The objector leveled a multi-prong attack against the class action settlement: (1) the district court lacked subject-matter jurisdiction over the claims of class members who purchased foreign stock, or at the very least, as a matter of comity, should have declined to exercise jurisdiction over the dispute, (2) that the notice was inadequate, and (3) that the terms of the settlement were not fair, reasonable or adequate. In re CP Ships, at 1. The Circuit Court began by considering de novo whether subject matter jurisdiction was present over the dispute. Id., at 2. The Court found that the objector failed to raise a factual challenge to jurisdiction, see id., at 2-3, and concluded that the facial challenge to jurisdiction failed because jurisdiction exists under the “conduct test,” see id., at 3-6. The Eleventh Circuit then readily rejected the objector’s challenge to the adequacy of the notice, id., at 7, and turned to the adequacy of the class action settlement.
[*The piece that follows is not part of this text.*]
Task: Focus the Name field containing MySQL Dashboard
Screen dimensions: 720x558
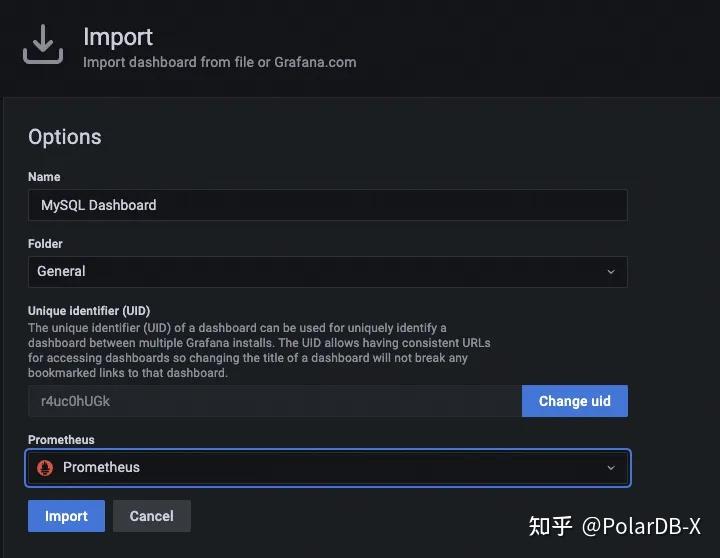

The Circuit Court summarized the well settled factors to be considered in evaluating whether a class action settlement is fair, reasonable and adequate: “(1) the likelihood of success at trial; (2) the range of possible recovery; (3) the point on or below the range of possible recovery at which a settlement is fair, adequate and reasonable; (4) the complexity, expense and duration of litigation; (5) the substance and amount of opposition to the settlement; and (6) the stage of proceedings at which the settlement was achieved.” In re CP Ships, at 7 (quoting Bennett v. Behring Corp., 737 F.2d 982, 986 (11th Cir. 1984)). The thrust of the objection was that “foreign class members have potential for a greater recovery” in the class actions pending in Canada. Id. The flaw with this argument, however, is that it requires a finding that the notice was inadequate…otherwise class members in the U.S. class action could simply opt out. Id. This meant that the Circuit Court’s analysis was “limited to this single factor,” and the Court already had concluded that the notice was adequate. Id. Accordingly, the Eleventh Circuit affirmed the trial court order approving the class action settlement, id., at 8.